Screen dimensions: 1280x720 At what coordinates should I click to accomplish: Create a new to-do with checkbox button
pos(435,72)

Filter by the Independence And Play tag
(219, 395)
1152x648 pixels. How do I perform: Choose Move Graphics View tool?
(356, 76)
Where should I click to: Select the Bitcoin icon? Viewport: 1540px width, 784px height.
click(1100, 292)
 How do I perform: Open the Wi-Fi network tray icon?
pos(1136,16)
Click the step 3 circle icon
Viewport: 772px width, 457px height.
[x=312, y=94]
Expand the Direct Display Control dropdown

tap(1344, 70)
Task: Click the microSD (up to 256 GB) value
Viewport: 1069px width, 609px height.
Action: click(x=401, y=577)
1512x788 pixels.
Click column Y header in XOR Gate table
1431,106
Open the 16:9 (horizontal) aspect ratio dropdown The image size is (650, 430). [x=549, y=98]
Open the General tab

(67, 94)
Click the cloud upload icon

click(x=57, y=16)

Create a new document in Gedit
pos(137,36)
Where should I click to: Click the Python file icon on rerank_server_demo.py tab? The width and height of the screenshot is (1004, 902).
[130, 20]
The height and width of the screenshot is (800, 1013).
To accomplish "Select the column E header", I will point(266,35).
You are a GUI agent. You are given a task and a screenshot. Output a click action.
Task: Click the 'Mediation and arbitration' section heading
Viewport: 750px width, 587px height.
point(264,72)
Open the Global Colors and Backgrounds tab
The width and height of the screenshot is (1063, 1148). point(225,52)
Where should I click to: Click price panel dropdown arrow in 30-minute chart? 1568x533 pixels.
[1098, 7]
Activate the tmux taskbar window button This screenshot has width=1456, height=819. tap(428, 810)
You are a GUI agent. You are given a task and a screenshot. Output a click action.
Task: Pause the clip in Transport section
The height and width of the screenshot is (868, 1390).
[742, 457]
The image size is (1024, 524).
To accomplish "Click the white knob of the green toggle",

===

Rewrite the records above as a JSON list of strings, one string per line, leaving out blank lines.

[
  "Screen dimensions: 1280x720 At what coordinates should I click to accomplish: Create a new to-do with checkbox button",
  "pos(435,72)",
  "Filter by the Independence And Play tag",
  "(219, 395)",
  "1152x648 pixels. How do I perform: Choose Move Graphics View tool?",
  "(356, 76)",
  "Where should I click to: Select the Bitcoin icon? Viewport: 1540px width, 784px height.",
  "click(1100, 292)",
  " How do I perform: Open the Wi-Fi network tray icon?",
  "pos(1136,16)",
  "Click the step 3 circle icon",
  "Viewport: 772px width, 457px height.",
  "[x=312, y=94]",
  "Expand the Direct Display Control dropdown",
  "tap(1344, 70)",
  "Task: Click the microSD (up to 256 GB) value",
  "Viewport: 1069px width, 609px height.",
  "Action: click(x=401, y=577)",
  "1512x788 pixels.",
  "Click column Y header in XOR Gate table",
  "1431,106",
  "Open the 16:9 (horizontal) aspect ratio dropdown The image size is (650, 430). [x=549, y=98]",
  "Open the General tab",
  "(67, 94)",
  "Click the cloud upload icon",
  "click(x=57, y=16)",
  "Create a new document in Gedit",
  "pos(137,36)",
  "Where should I click to: Click the Python file icon on rerank_server_demo.py tab? The width and height of the screenshot is (1004, 902).",
  "[130, 20]",
  "The height and width of the screenshot is (800, 1013).",
  "To accomplish \"Select the column E header\", I will point(266,35).",
  "You are a GUI agent. You are given a task and a screenshot. Output a click action.",
  "Task: Click the 'Mediation and arbitration' section heading",
  "Viewport: 750px width, 587px height.",
  "point(264,72)",
  "Open the Global Colors and Backgrounds tab",
  "The width and height of the screenshot is (1063, 1148). point(225,52)",
  "Where should I click to: Click price panel dropdown arrow in 30-minute chart? 1568x533 pixels.",
  "[1098, 7]",
  "Activate the tmux taskbar window button This screenshot has width=1456, height=819. tap(428, 810)",
  "You are a GUI agent. You are given a task and a screenshot. Output a click action.",
  "Task: Pause the clip in Transport section",
  "The height and width of the screenshot is (868, 1390).",
  "[742, 457]",
  "The image size is (1024, 524).",
  "To accomplish \"Click the white knob of the green toggle\","
]